Много раз хотел он уничтожить эти документы, но рука на них не поднималась — это для него было все равно, что убить себя. А еще он надеялся, что парабеллум пригодится…
В самолете Алексей сидел рядом с Цыркиным. Стюардесса принесла аэрофлотский обед, и Цыркин аккуратно поел, все сложил на поднос.
— Может, поговорим? — предложил он Алексею.
— Не о чем нам с вами беседовать, Цыркин, — ответил Алексей, брезгливо отодвинувшись от своего соседа.
— Неужели не интересует, как мне удалось так долго от вас скрываться? — Цыркин прятал глаза под тяжелыми веками, говорил глухо, покашливая в сухонький кулачок.

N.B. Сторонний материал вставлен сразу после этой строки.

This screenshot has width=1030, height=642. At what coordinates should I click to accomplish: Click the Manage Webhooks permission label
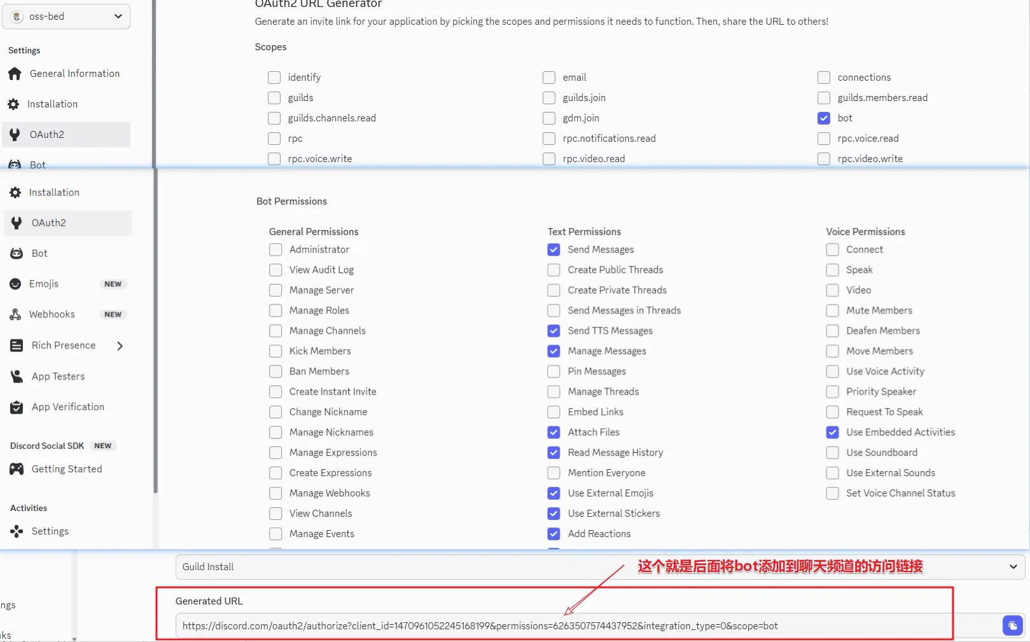coord(329,493)
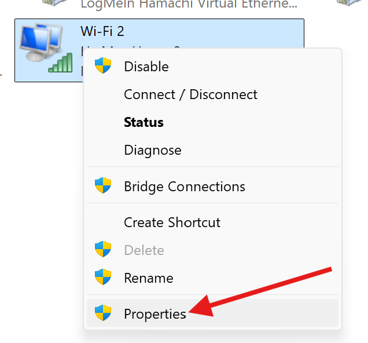
Task: Select Connect / Disconnect menu entry
Action: point(190,94)
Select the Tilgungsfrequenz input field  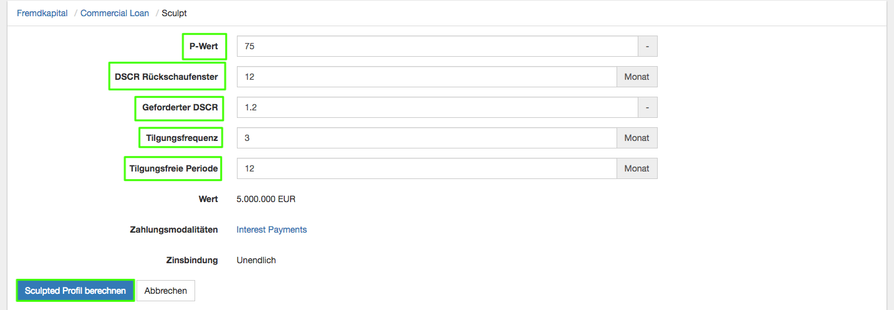click(x=427, y=138)
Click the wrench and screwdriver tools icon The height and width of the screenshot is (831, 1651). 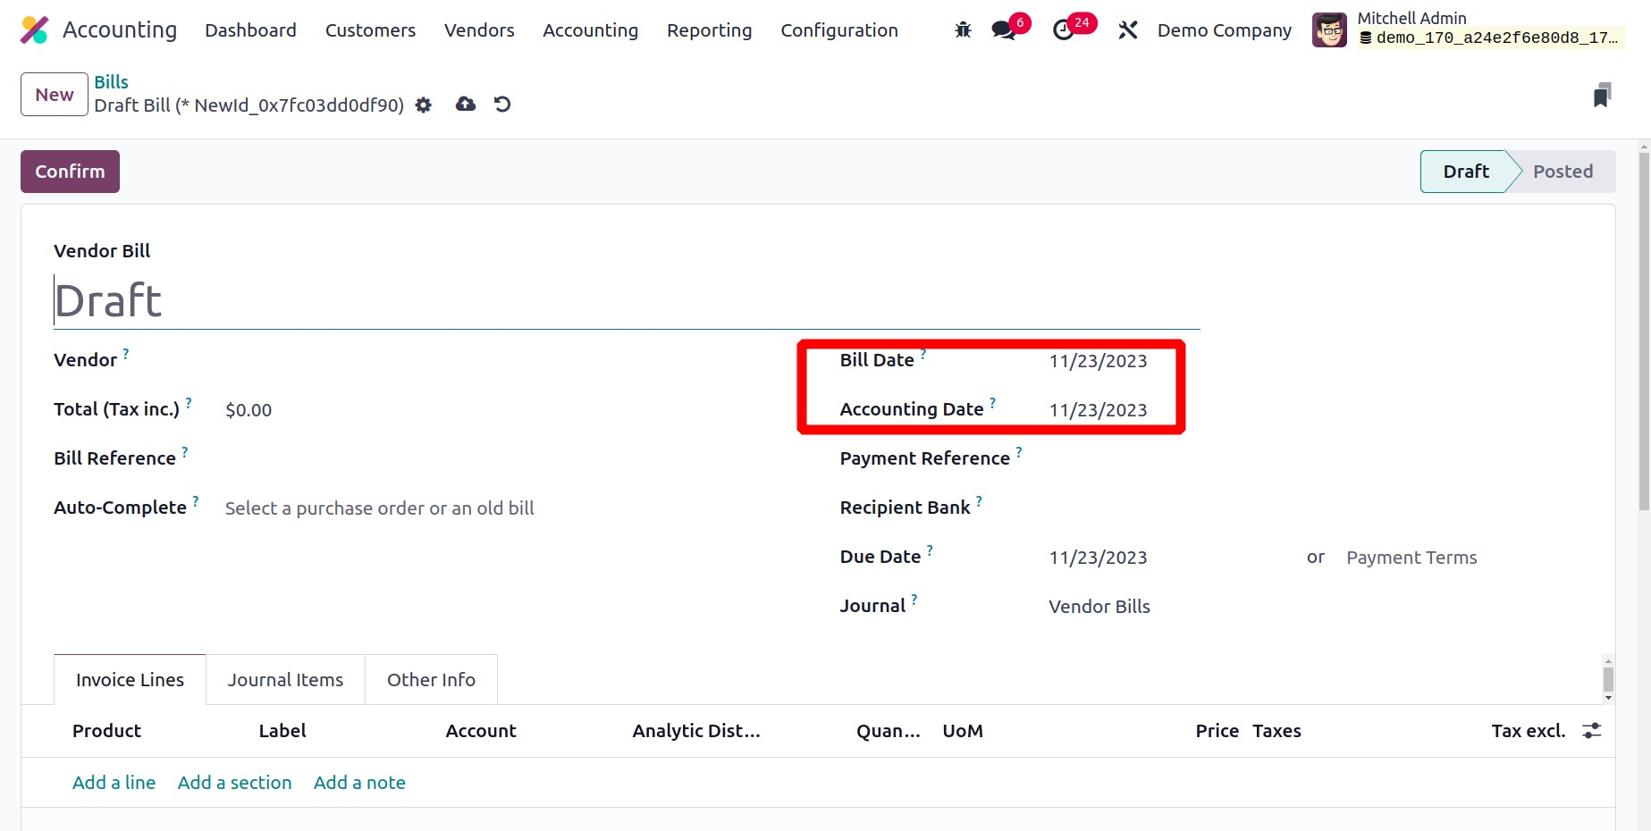pyautogui.click(x=1128, y=30)
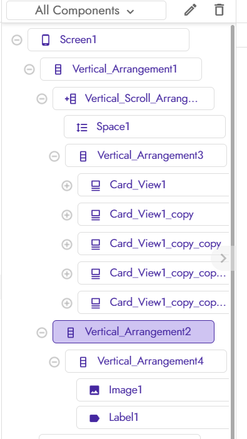247x439 pixels.
Task: Collapse Vertical_Arrangement4 node
Action: click(54, 362)
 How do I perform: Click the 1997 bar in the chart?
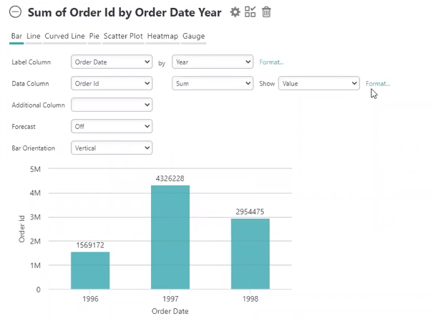[170, 237]
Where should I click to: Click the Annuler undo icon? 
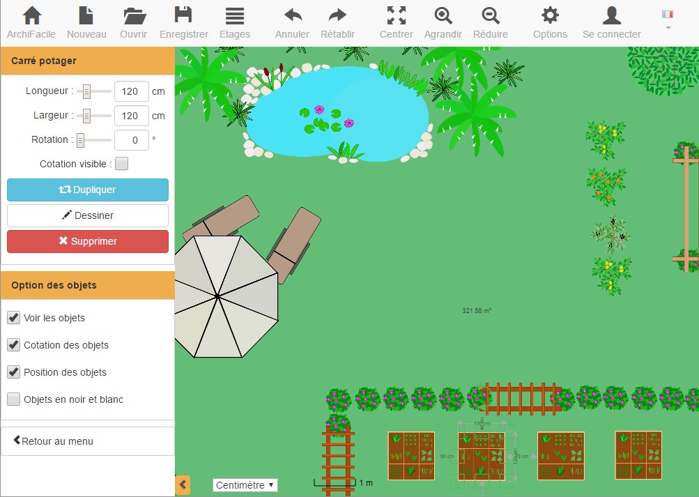pos(291,15)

— Это мы и без вас выясним.
— Молодой, а убежденный, — словно бы про себя пробормотал Цыркин.
Алексею было неприятно находиться рядом с ним, в соседних мягких креслах самолета, однако что поделаешь, у каждой ситуации есть свои издержки. Еще удивляло, что Цыркин старательно выполнял все распоряжения на световом табло: «пристегнуть ремни», «не курить». «Неужели еще на что-то надеется?» — с недоумением подумал Алексей.
…Мать Зинки опознала Цыркина сразу:
— Он, Ангел.
— Ты зачем навела их на мой след, старая ведьма? — поинтересовался без особой злобы Цыркин. Он уже понял, что игра не просто проиграна — подводится черта под всей его жизнью.
— Помнишь Пашу? — срывающимся голосом спросила старуха.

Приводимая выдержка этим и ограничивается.